Дмонисий и Бог Ферапонтова монастыря

Андрей Дятлов 2
Сухой эпиграф из Википедии:
"Диони;сий (ок. 1440—1502) — ведущий московский иконописец (изограф) конца XV — начала XVI веков. Считается продолжателем традиций Андрея Рублева."

Не сухой эпиграф из дневника:
«Есть шарм и нету понта.
Спасибо, Ферапонтов!..»

...Ферапонтов монастырь — легок и прост. Очень тонкий силуэт над озером, и ему удивительно идут ромашки на зеленой траве.
Просто не знаешь, на что смотреть и куда оборачиваться — все на виду, как на ладошке. Слава Богу, нам впервые за весь тур отвалили времени просто с избытком. Все посмотрели, не спеша, обошли по тропинкам храмы, сбившиеся в кучу, как цыплята вокруг наседки.
Храм здесь расписывал Дионисий с двумя сыновьями и двумя учениками. На все потратил 34 дня, как посчитали местные изыскатели. В эту пору он был очень модный художник, как сказали бы сейчас. И, похоже, работал подобно Зурабу Церетели: его коронным ходом было, как мы поняли, писать лики, а фигуры — это уже ученики и сыновья. За день расписывали по сырой штукатурке (ошибиться просто нельзя) примерно 10 квадратных метров стены. Очень любопытно, что когда шла работа, в храме был иконостас, и Дионисий со ученики вынуждены были его аккуратно обходить росписями.

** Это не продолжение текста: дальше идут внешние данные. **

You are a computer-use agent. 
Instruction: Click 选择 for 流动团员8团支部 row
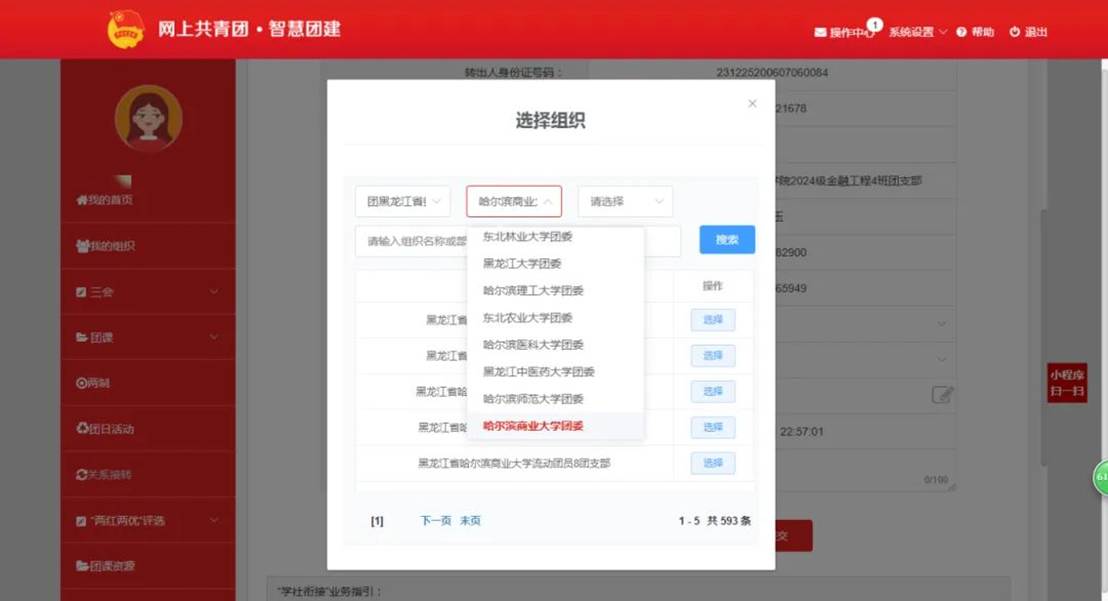pos(712,463)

И на левом пилоне есть очаровательное, трогательное место: ученики тянули там окантовку полотенец, как раз до белой части столба (белой, потому что там был фрагмент иконостаса и росписи не делалось), и кисточка дважды соскользнула с грани пилона, чиркнув самым кончиком, буквально волосками, за край фрески — и на беленой грани пилона остались два коротких росчерка. Видимо, не тверда была рука ученика. Больше я такого в храме не нашел.
Интересно, как выглядел Дионисий?
Судя по росписи, был он шумен в душе. Это невозможно рисовать продуманно, это, скорее всего происходило примерно так: оговаривались общие расположения и сюжеты фресок, может быть, даже детально. Не по тому, что именно рисовать, а кто именно и где должен быть изображен.

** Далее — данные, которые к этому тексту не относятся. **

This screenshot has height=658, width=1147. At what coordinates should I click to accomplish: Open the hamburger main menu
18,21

Скорее всего, проконтролировать изображение было просто невозможно: по штукатурке не поправишь. Но Дионисий явно работал наверняка, авторитет его состоял не просто в том, что он был великим живописцем, а в том, что он безошибочно мог создавать фрески, к которым невозможно предъявить чисто религиозные, канонические, претензии. Никто не требовал от него сколоть работу, переделать, закрасить, начать по-новой. Хотя фрески в чем-то очень светские. В «Сне Марии» нянька идет на цыпочках, чтобы не разбудить ребенка. Пантократор смотрит не строго, а скорее с легким недоумением: что ж мы там делаем, внизу, на созданной его отцом земле? Архангел у входа в храм устал бесконечно записывать входящих и выходящих. Богородица не печальна, а скорее светла, ей нравится ее младенец и она думать не желает о том, что ему предписано, он просто ребенок...
Мне кажется, Дионисий просто никого не пускал в храм, пока не закончит роспись. Наверное, первым утром все пятеро молились, еще до восхода солнца. Начинать надо было с первыми лучами: был август, дни северные уже шли на короткую сторону счета, а успеть надо было изрядно.

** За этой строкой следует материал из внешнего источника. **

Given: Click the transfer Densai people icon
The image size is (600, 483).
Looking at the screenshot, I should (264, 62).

Двери храма запирали изнутри, запасясь свечами на тот случай, если фреску надо было закончить — а остановиться нельзя! - после захода солнца. И начинали.
Монастырский устав в Ферапонтовом монастыре расписывал время монахов: 12 часов на молитву, 6 на работу, 6 на сон. У Дионисия и его учеников не было даже такой роскоши, скорее всего, работали они по восемнадцать-двадцать часов. Мастер шел впереди, разбрасывая лики по очередному сюжету и быстрой линией намечая силуэты фигур, а сыновья и ученики в четыре руки дописывали остальное. Отсюда и многофигурность: работу нельзя было делать последовательно, только параллельно, а леса были узки и тесны, невозможно сразу двух-трех человек поставить на одну часть фрески, толкались бы локтями, спинами, тянулись бы друг через друга. А это ошибки, ошибки, ошибки, не возможные к исправлению. И Дионисий набрасывал фреску сразу всю.
Он был очень понимающим в собственном ремесле человеком, знавшим, что нельзя исчезать бесследно, если хочешь, чтобы тебя звали на новые росписи. Он был кочевым художником, артель его кормилась с фресок. И потому он и оставлял обязательно надпись о том, когда начата роспись, когда закончена. А главное — кем.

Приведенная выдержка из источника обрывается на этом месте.